SOURCE DATA below:
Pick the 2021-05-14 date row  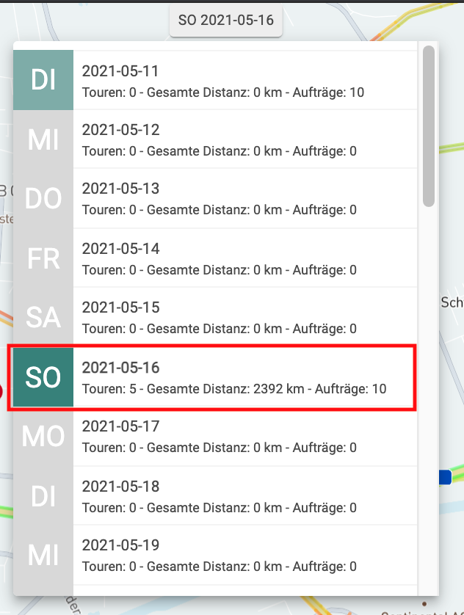(x=245, y=258)
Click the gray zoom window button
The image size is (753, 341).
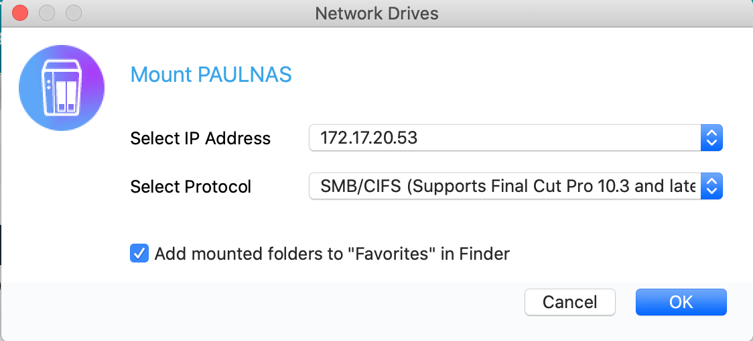(x=74, y=13)
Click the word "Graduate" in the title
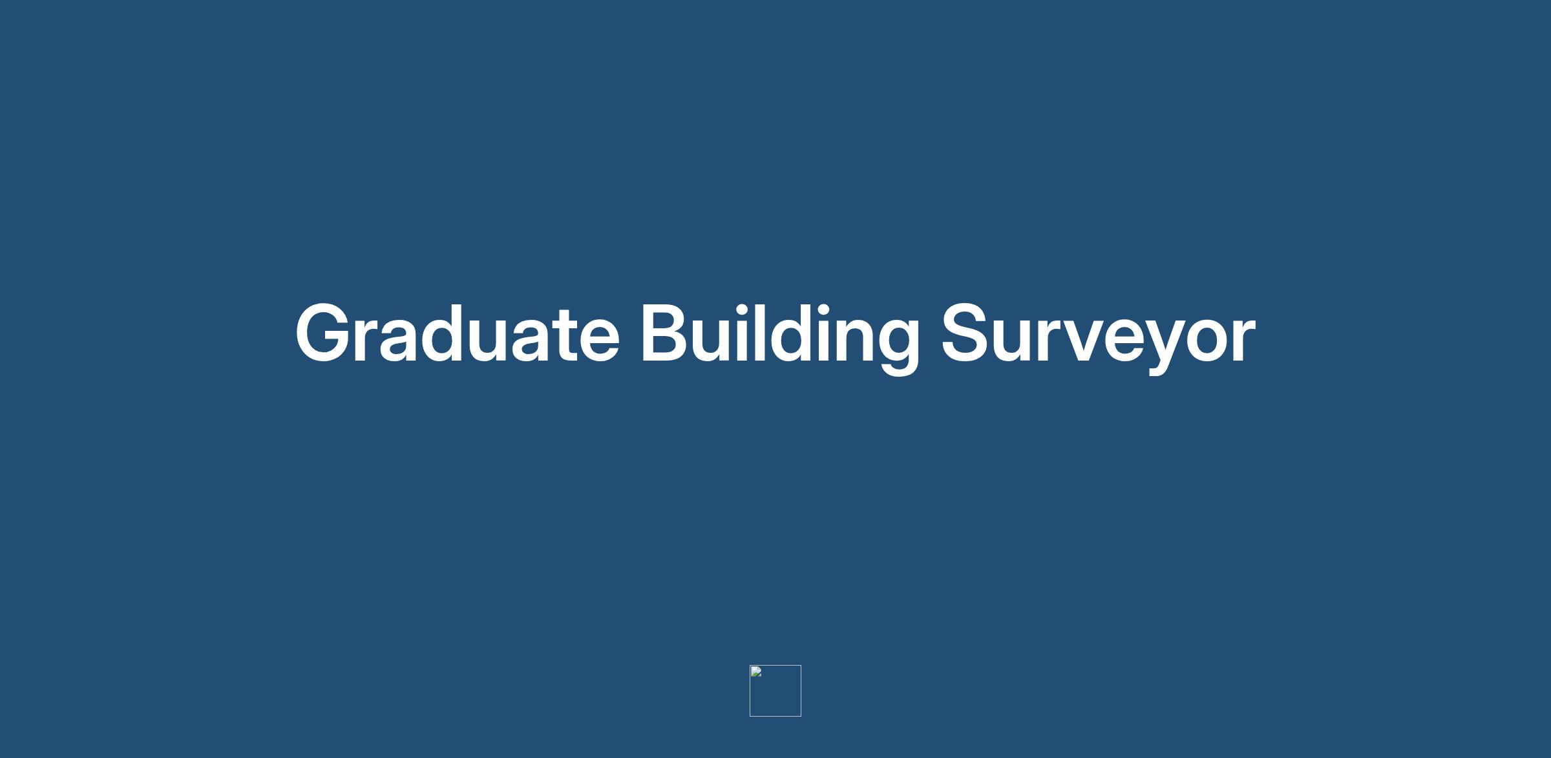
End of SOURCE DATA.
Quote, without alteration, the lines running from the line containing "The image size is (753, 341)." to the last line of the entries, and include no pictures.

The image size is (753, 341).
(x=74, y=13)
Click the word "Graduate" in the title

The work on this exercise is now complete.